Friday, 14 March 2014

Keeping the Kanban team fed

Running our Kanban Backlog

When we switched from Scrum to Kanban, one of the things we wanted to achieve alongside this was a better way of prioritising our backlog.  The previous product owner had used qualitative rather than quantitative assessments to select stories for the next sprint; we now had a new product owner, and he, with us, wanted to try and be a bit more analytical.

At this stage of our site's evolution, we were focussing on two metrics: engagement and commerce.  Engagement was measured by how frequently our user base logged in, and how long they stayed.  Commerce was measured by income generated.

We also wanted to provide some visibility of what was coming next for everyone, both in the dev team and the wider company.  Previous attempts to do this with a road map for the year had failed pretty miserably, so we didn't want to commit to "when", just "what's next".

Lastly, we wanted to a greater degree of engagement.  The value of previous stories had sometimes been questioned by the people building them, with a disconnect between the product owner and the dev team.  We wanted an obvious and visible way for everyone to be able to see the answer to the question "why are we doing this now?"

The Prioritization Meeting

We convened a fortnightly meeting, with people from various parts of the business, including at least one analyst, developer and tester from the dev team.  The meeting is chaired and facilitated by the product owner.
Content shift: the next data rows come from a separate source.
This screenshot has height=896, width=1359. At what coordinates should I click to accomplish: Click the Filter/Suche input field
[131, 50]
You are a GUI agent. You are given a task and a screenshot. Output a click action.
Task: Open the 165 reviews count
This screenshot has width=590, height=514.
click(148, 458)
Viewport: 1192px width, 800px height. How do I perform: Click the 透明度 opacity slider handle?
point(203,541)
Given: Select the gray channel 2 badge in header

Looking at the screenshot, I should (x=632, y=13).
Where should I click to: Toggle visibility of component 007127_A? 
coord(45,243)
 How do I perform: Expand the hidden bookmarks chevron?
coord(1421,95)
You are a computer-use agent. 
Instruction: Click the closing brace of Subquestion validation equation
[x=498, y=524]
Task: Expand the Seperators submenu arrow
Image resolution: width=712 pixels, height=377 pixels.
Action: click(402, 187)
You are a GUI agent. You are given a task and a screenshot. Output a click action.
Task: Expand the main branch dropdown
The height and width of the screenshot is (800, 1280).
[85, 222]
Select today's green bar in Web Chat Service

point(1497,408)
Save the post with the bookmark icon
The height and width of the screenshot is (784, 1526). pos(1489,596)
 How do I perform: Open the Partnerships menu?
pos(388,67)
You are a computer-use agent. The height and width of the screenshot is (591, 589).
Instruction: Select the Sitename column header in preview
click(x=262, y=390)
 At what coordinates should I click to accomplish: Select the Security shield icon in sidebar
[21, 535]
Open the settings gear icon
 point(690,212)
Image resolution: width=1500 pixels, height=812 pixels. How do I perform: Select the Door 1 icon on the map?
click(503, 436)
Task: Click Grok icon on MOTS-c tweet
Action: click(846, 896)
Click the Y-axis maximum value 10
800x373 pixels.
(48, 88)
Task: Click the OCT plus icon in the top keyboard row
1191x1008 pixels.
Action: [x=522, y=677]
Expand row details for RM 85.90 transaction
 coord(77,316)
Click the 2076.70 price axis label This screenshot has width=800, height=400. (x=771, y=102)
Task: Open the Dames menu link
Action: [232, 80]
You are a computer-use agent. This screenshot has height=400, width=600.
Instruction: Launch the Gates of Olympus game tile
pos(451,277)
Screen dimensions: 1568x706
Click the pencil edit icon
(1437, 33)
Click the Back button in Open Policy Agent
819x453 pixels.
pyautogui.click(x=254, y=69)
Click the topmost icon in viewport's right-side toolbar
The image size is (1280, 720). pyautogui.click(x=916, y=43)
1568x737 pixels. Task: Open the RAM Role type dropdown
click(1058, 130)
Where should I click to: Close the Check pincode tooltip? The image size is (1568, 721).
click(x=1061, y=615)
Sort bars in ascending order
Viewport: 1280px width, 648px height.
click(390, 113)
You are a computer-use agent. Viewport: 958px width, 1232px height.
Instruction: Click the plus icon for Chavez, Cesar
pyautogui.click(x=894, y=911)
The output of the meeting is two lists of six features.  One list is the "Priority list", and is what we definitely want to do next; the second the "Reserve list" and is for features that we want, but didn't make the grade for the top division.

The One Pager

For each feature we create a form which we call a 'one-pager'.  As the name implies, it contains everything useful on one piece of paper:
  • A name
  • A very brief description
  • An impact rating (high, medium, low) on our two criteria (engagement & commerce)
  • A t-shirt size (small, medium, large) estimate on the effort
We allow anyone within the business to propose a new feature.  All they have to do is produce a one pager, and pitch it to the meeting.

How the Meeting Runs

At the first meeting we deliberately started with a blank sheet, even though we already had a backlog.  Much of this backlog was quite old now, and of questionable relevance.  The product owner and a few of his team produced one-pagers for the features that they felt they wanted, and then pitched them to the meeting.

We use a large graph on the wall with two axes - one measuring impact on engagement, the other on commercials.  For each feature a small post-it is stuck on the graph. A feature which the meeting thinks will deliver well against both measures would be placed top right; one which is poor on both would be bottom left.  The idea is for the meeting to reach consensus, but if it can't then the product owner adjudicates.

At the end we have a set of assessed features, and it is pretty easy to see which should be done next. So these are prioritised onto the two lists:

Note on Feature Size

The one-pager includes an assessment of 't-shirt size e.g. small, medium or large.  This is meant to be a very high level view, often taken after a chat with one of the developers.  We recognise that constantly working on large features is a recipe for indigestion, so the meeting also tries to maintain a variety of sizes in the features selected.  Ideally this should be another axis on the graph, but a 3D graph seemed to be overkill.  The rationale for variety in feature size is that the capacity of the dev team sometimes allows a small story to be fitted into the gaps between larger features.

Features and Stories

I've used the terms 'Feature' and 'Story' somewhat interchangeably, which is lazy of me.  We deliberately chose the word feature (or, more precisely, "Minimum Marketable Feature", which is the term used in much of the web literature) to differentiate it from 'stories', which we were familiar with from Scrum.  In our terms, a feature is a coherent piece of functionality which adds value to our business.  I describe a feature as "Something we would bother to tell our users about".
Typically a feature will comprise several stories, which is a more granular unit of work.  We try to stick to the INVEST model for stories, although as the stories all make up the feature, they are not truly independent.  When a feature is complete, that is when we release it.